O halde bütün bu ayetler karşısında şunu hiçbir zaman unutmayacağız ki;
Cennete amellerle girilecektir, cennet amellerle kazanılacaktır. Amele dönüştürülmemiş mücerret bir iman, cenneti kazanmaya yetmeyecektir. Ama şunu da ifade edelim ki sadece amelle de cennete girilmiyor, amelle beraber Rabbimizin rahmeti de olmalıdır. Rabbimizin rahmeti de O’nun bizden istediği salih amellere koşmamız ve o amelleri işlerken de O’nun rızasına uygun niyet taşımamızla, yani Allah için muttaki olmakla, tüm hayatı Allah için yaşamakla mümkün olacaktır. Çünkü Rabbimiz kitabının her bir bölümünde bizden bunu istemektedir. Benim istediğim şekilde yaşayın diyor. Benim size gönderdiğim hayat programını yaşayın diyor.

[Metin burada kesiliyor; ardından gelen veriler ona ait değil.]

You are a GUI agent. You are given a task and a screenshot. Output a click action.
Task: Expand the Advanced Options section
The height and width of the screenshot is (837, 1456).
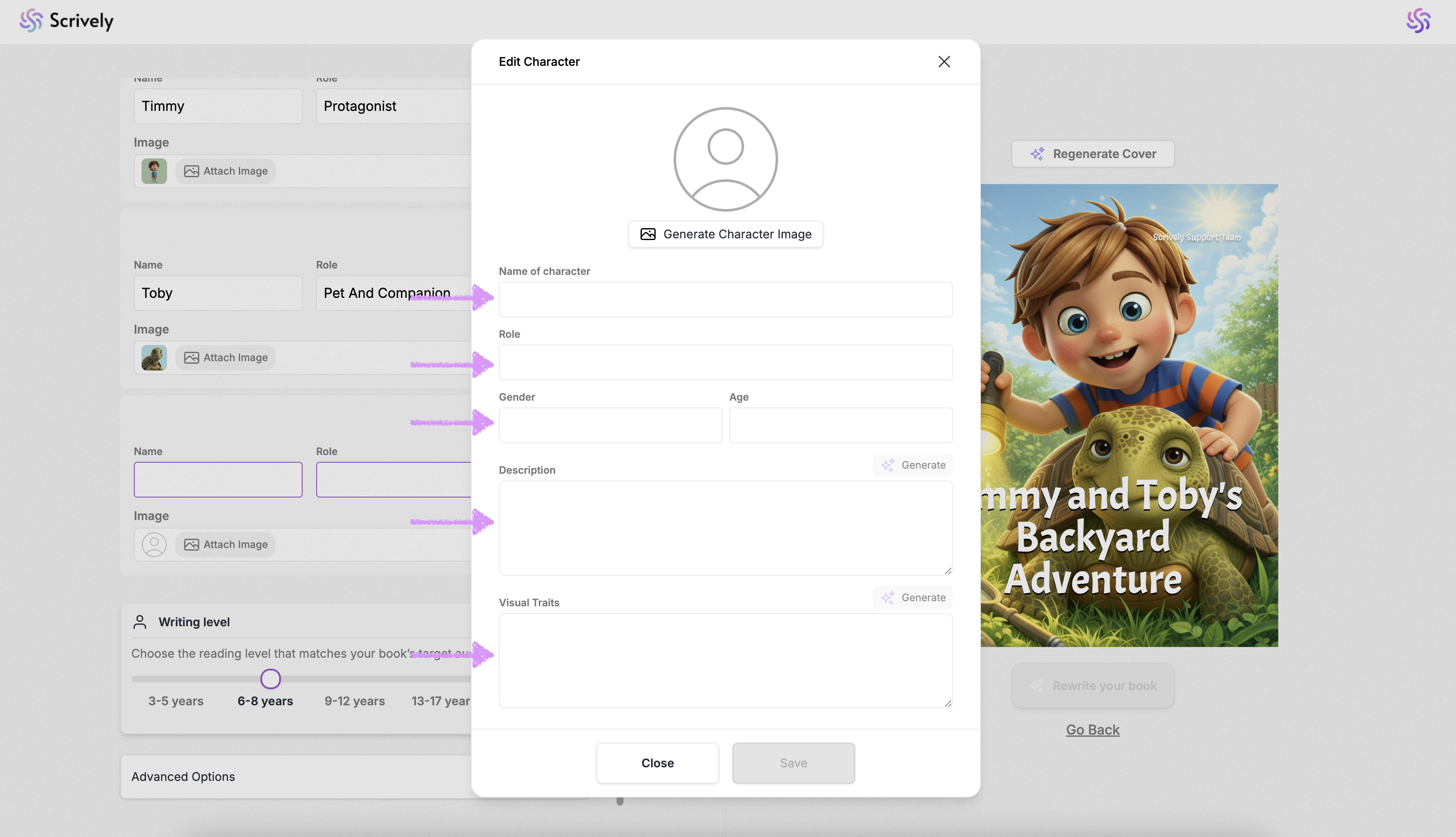pos(183,777)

Allah’a, Allah’ın istediği biçimde kulluk yapmadan, Allah’ın bizim adımıza gönderdiği hayat programını uygulamadan, hayatı Allah adına yaşayan muttaki kullar olmadan Allah’ın rahmetine ermek mümkün değildir. Allah’ın rahmetine layık olmadan da cennete ulaşmak mümkün değildir.
Mizanda tartısı ağır gelipte cennete girmeyi hak edenler; orada razı olacakları bir hayatı yaşayacaklar. Orada onlar için canlarının çektiği, gözlerinin zevk alıp lezzet duyduğu şeyler vardır. Cennette insanın zevkine keder verecek, gözünü ve zevkini yok edecek hiçbir şey yoktur. Cennet nimetleri içinde insanın burun kıvırma, iştahsızlık veya beğenmeme gibi herhangi bir şey yoktur.
İşte cennetteki razı olacağımız, hoşnut olacağımız bütün bu nimetler içinde biz sevdiğimiz Rabbimizin rızasını, Rabbimizin hoşnutluğunu birlikte yudumlayacağız. Hem nimetin kendi güzelliği, hem de onu bize sunan Rabbimizin güzelliği, O’nun bizden, bizim de O’ndan razı oluş güzelliğimiz o nimetlere kendilerine can atma özelliği kazandıracaktır. Çünkü dünyadayken zaten müminler Allah’tan razı olmuşlardı. Allah’tan ve O’ndan gelenlerden razı olmuşlardı.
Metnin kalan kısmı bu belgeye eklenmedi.